The Corner

Trade

Labor Negotiations Start Tomorrow for West Coast Ports

Stacked containers and cranes at the Port of Los Angeles in Los Angeles, Calif., November 22, 2021. (Mike Blake/Reuters)

Negotiations between the Pacific Maritime Association (PMA) and International Longshore and Warehouse Union (ILWU) begin tomorrow to reach a new collective-bargaining agreement. The current agreement expires on July 1.

The PMA is a membership organization of 70 companies at 29 West Coast ports. It negotiates labor agreements on behalf of its members, which include the terminal operators. The ILWU is the labor union that represents dockworkers at all of those ports.

Past negotiations have been challenging, and there have been work stoppages before. In 2002 and 2014, days-long stoppages led to significant delays. With West Coast ports already extremely congested, a work stoppage this year would be worse than ever.

Some shippers have been anxious. The National Electrical Manufacturers Association sent a letter to President Biden and Secretary of Labor Marty Walsh in March urging them to make sure there is no work stoppage.

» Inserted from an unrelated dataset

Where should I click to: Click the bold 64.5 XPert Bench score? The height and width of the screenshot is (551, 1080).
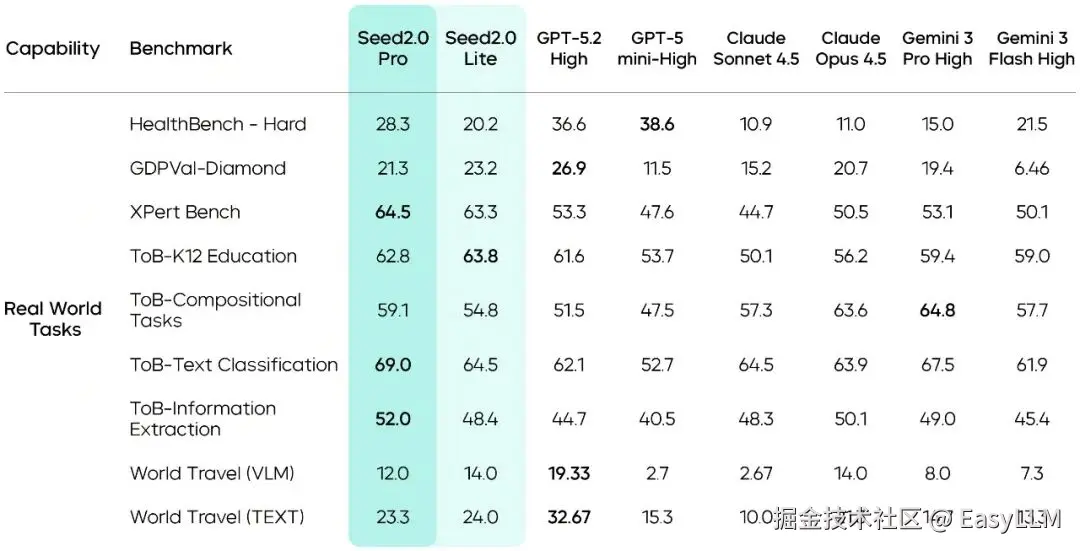pos(393,212)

Edwin Lopez for Supply Chain Dive writes that both the PMA and the ILWU have been emphasizing cooperation going into the talks. In a joint press release today, they said, “Both sides say they expect cargo to keep moving until an agreement is reached.” Kuehne + Nagel, one of the world’s largest freight forwarders, also sees things as being “much calmer” than the last negotiations.

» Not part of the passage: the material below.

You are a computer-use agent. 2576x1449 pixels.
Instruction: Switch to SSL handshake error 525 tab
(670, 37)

However, Lopez notes that both sides also expect negotiations to go beyond July 1. That’s been normal for the last few contract cycles (in 2014, negotiations took nine months). Just because a deal is not reached in time does not mean that work has to stop.

So far it seems that automation, as usual, will be a major sticking point in negotiations. The ILWU is generally opposed to many forms of automation because they could cost union jobs. The PMA wants more automation because it makes ports more efficient. The Ports of Los Angeles and Long Beach are two of the least efficient major ports in the world, and more automation would help improve them.

Lopez gives an example of how this tension is already developing:

On Thursday, the employers’ association released a report outlining the benefits of marine terminal automation. The report cites two terminals at the Los Angeles and Long Beach ports as case studies of how the technology could affect volume and jobs. The terminals’ use of automation starting in 2015 helped the ports stay competitive and drew in cargo volumes. And as cargo volumes rose, so did labor hours.

The ILWU did not delay in countering the report. By Friday, the union had emailed out a statement arguing automation had cost jobs and efficiency at the overall San Pedro Bay port complex.

The Biden administration has not kept any secrets about its feelings toward organized labor. Biden has styled himself the “the most pro-union president leading the most pro-union administration in American history” and ports envoy John Porcari has made sure to praise the ILWU specifically in public statements.

Over the past two years, the inadequacies of our ports have been front and center. The costs of congestion have been borne by producers and consumers alike. Our technologically backwards ports are in large part a result of treating them as jobs programs instead of transportation facilities.

The goal of a port is not to create the “good-paying union jobs” that the president often likes to talk about. The goal of a port is to move goods. As technology develops, people have invented better, more efficient ways to move goods, and our ports need to be able to implement those new ideas without running up against labor agreements. Right now, in many cases, they can’t.

While it would be good to get through negotiations without a work stoppage, that’s the bare minimum for calling the negotiations a success. If the ILWU gets its way in opposing more automation, these negotiations will be a huge missed opportunity to make long-term improvements to our West Coast ports.

Dominic Pino is the Thomas L. Rhodes Fellow at National Review Institute.